On Tuesday, Bannon-citing instructions from your Trump administration-refused to reply Republican and Democrats\’ questions on his amount of the White House, the post-election transition team and in some cases about his conversations with the president after he was fired from his post in August. His stonewalling infuriated persons in both parties, who subpoenaed him immediately. But despite the subpoena, Bannon declined to reply to their questions.

Burck\’s letter told the committee\’s top Russia investigators, Rep. Mike Conaway (R-Texas) and Rep. Adam Schiff (D-Calif.), that Bannon remains ready to answer the committee\’s questions-but after striking an understanding together with the White House while on an acceptable scope of questioning.

"There isn\’t any conceivable solution to talk to the White House Mr.

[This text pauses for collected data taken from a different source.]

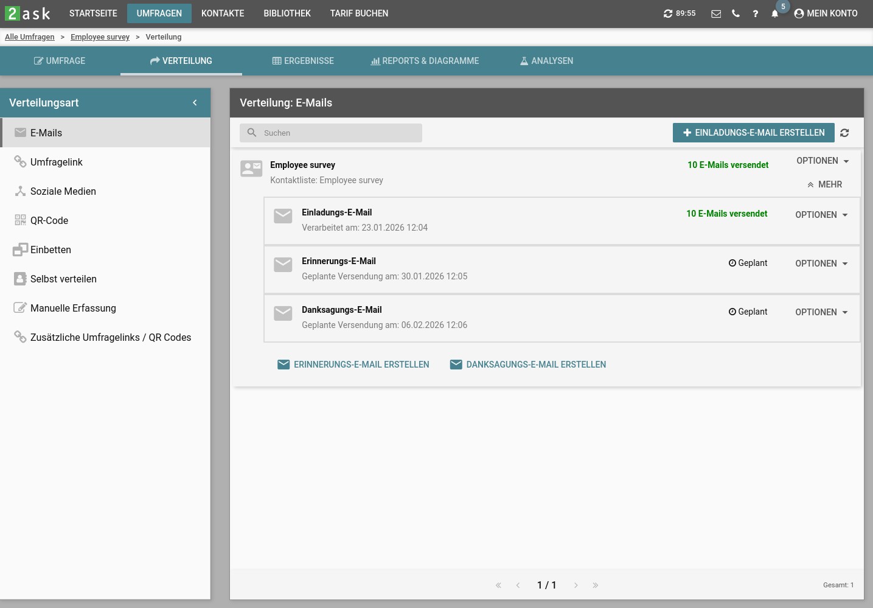Open the help question mark icon
Image resolution: width=873 pixels, height=608 pixels.
pos(755,13)
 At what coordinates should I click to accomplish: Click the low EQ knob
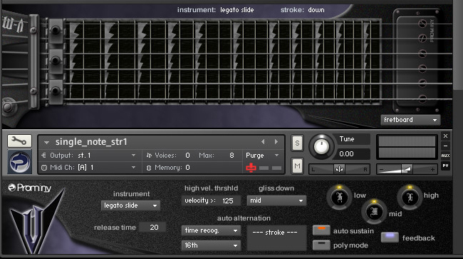[x=339, y=197]

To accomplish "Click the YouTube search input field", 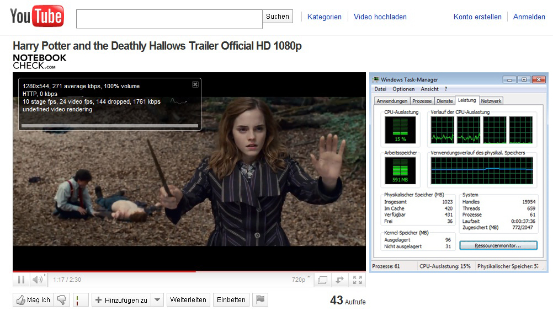I will click(x=169, y=19).
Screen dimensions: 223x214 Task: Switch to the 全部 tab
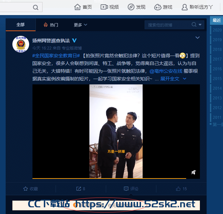click(20, 25)
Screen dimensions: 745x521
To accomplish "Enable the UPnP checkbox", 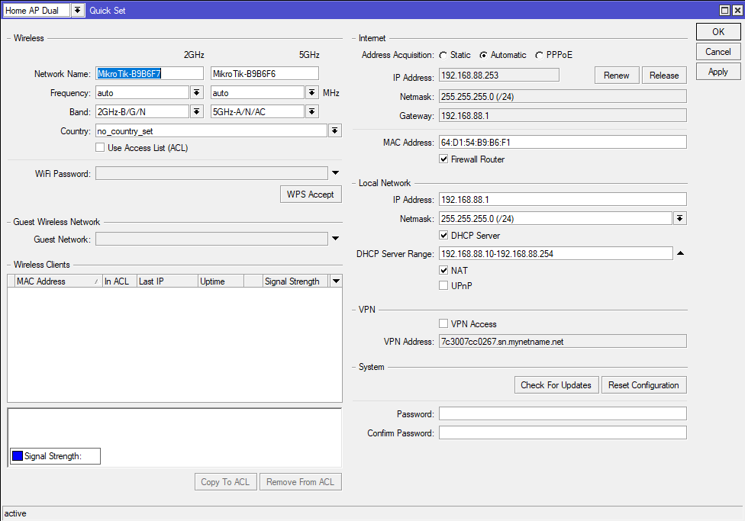I will click(x=444, y=285).
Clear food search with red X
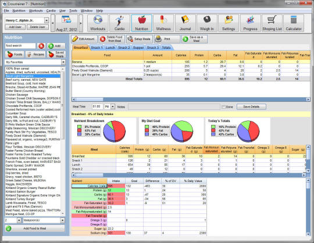This screenshot has height=243, width=314. 41,46
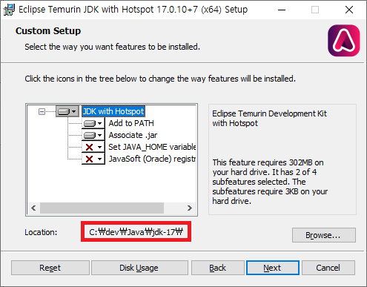Click the install Location path field
The image size is (367, 287).
[x=136, y=232]
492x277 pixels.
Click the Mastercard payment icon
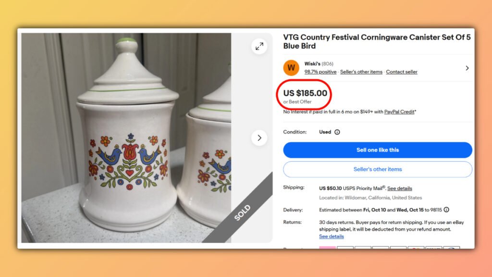[416, 249]
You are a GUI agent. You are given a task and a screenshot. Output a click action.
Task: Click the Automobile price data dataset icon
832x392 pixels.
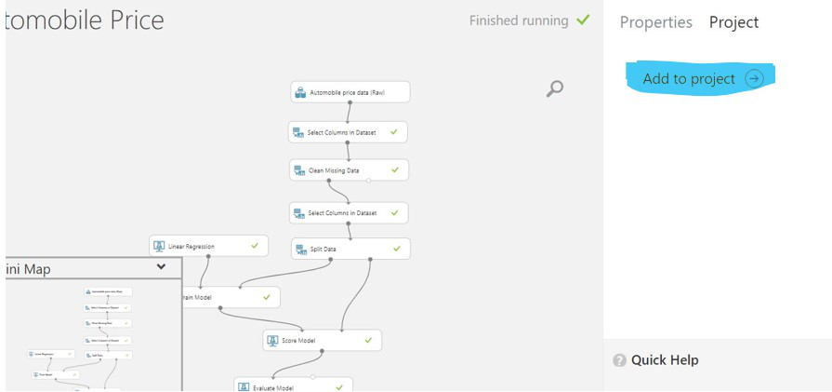[300, 93]
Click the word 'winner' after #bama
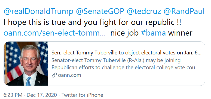Viewport: 211px width, 99px height. point(180,33)
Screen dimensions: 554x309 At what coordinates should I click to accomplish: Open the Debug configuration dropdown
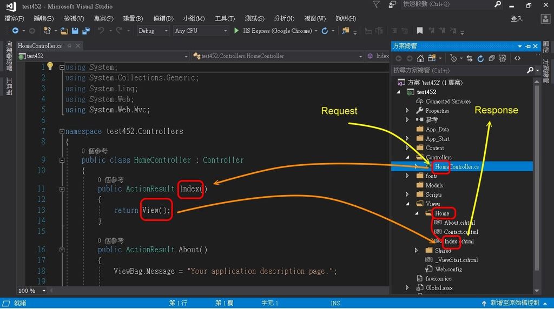tap(153, 31)
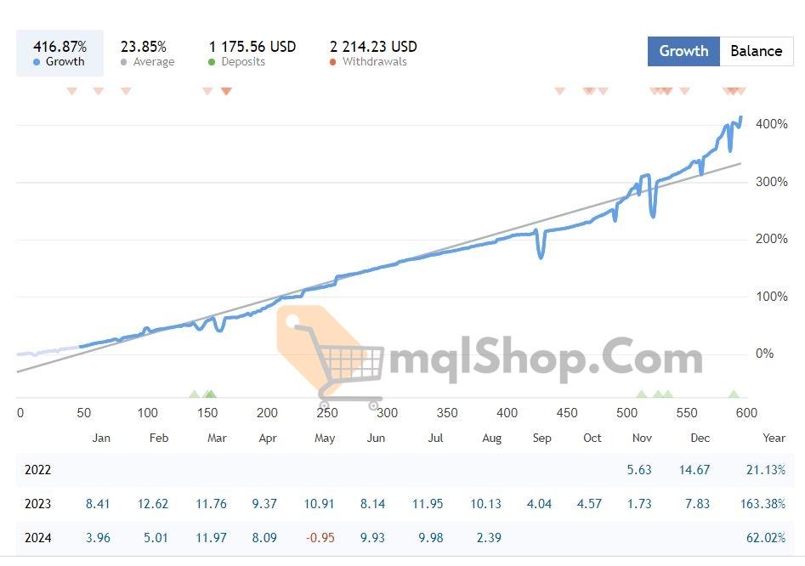Click the green dot beside Deposits
The image size is (805, 566).
click(x=212, y=62)
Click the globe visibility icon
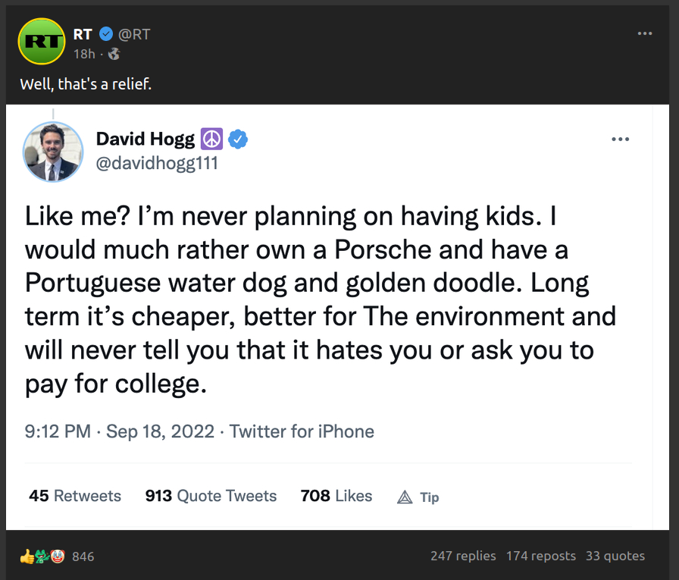679x580 pixels. coord(114,54)
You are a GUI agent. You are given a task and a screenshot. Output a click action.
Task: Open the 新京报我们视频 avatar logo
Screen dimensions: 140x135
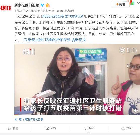[x=6, y=8]
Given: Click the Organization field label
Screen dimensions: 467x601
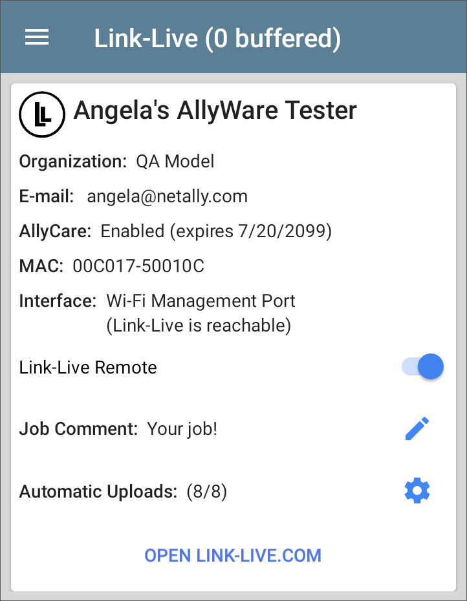Looking at the screenshot, I should (72, 162).
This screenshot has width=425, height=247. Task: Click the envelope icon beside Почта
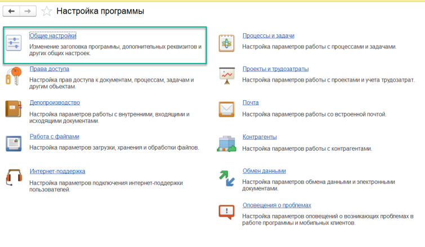click(x=226, y=109)
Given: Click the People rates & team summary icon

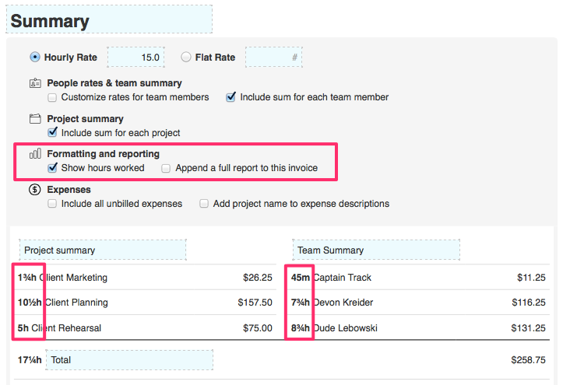Looking at the screenshot, I should click(x=35, y=83).
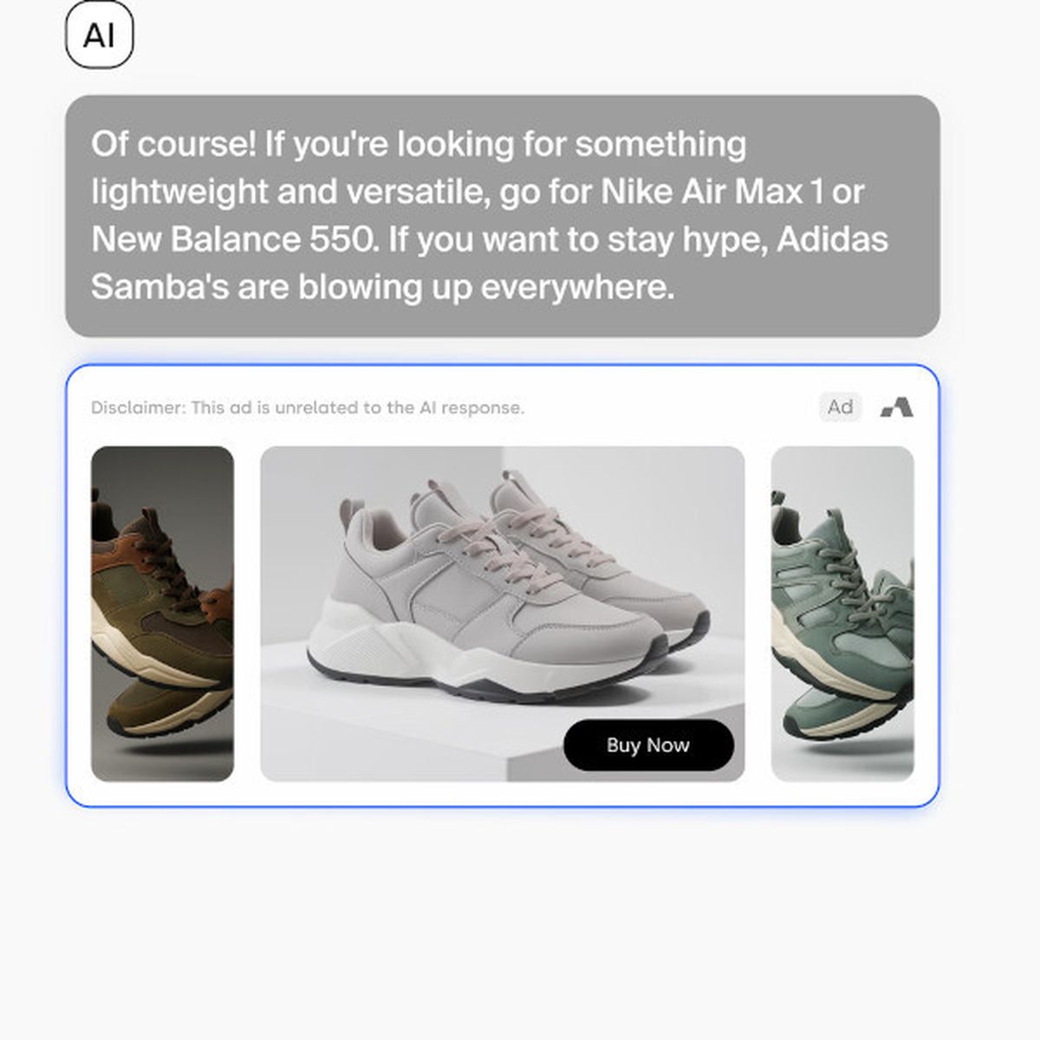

Bannon\’s time using the transition and also the White House, obtain their thoughts about the knowledge he previously provide, communicate those views back to the Committee, relay the Committee\’s views time for the White House, and then negotiate or facilitate a binding agreement amongst the Committee along with the White House from the time allotted by the Committee\’s subpoena," Burck wrote.

Committee members at the moment are weighing calling hold Bannon in contempt of Congress for avoiding their questions. They\’ve noted that White House lawyers haven\’t formally invoked executive privilege-they just have suggested that Bannon\’s testimony might implicate it.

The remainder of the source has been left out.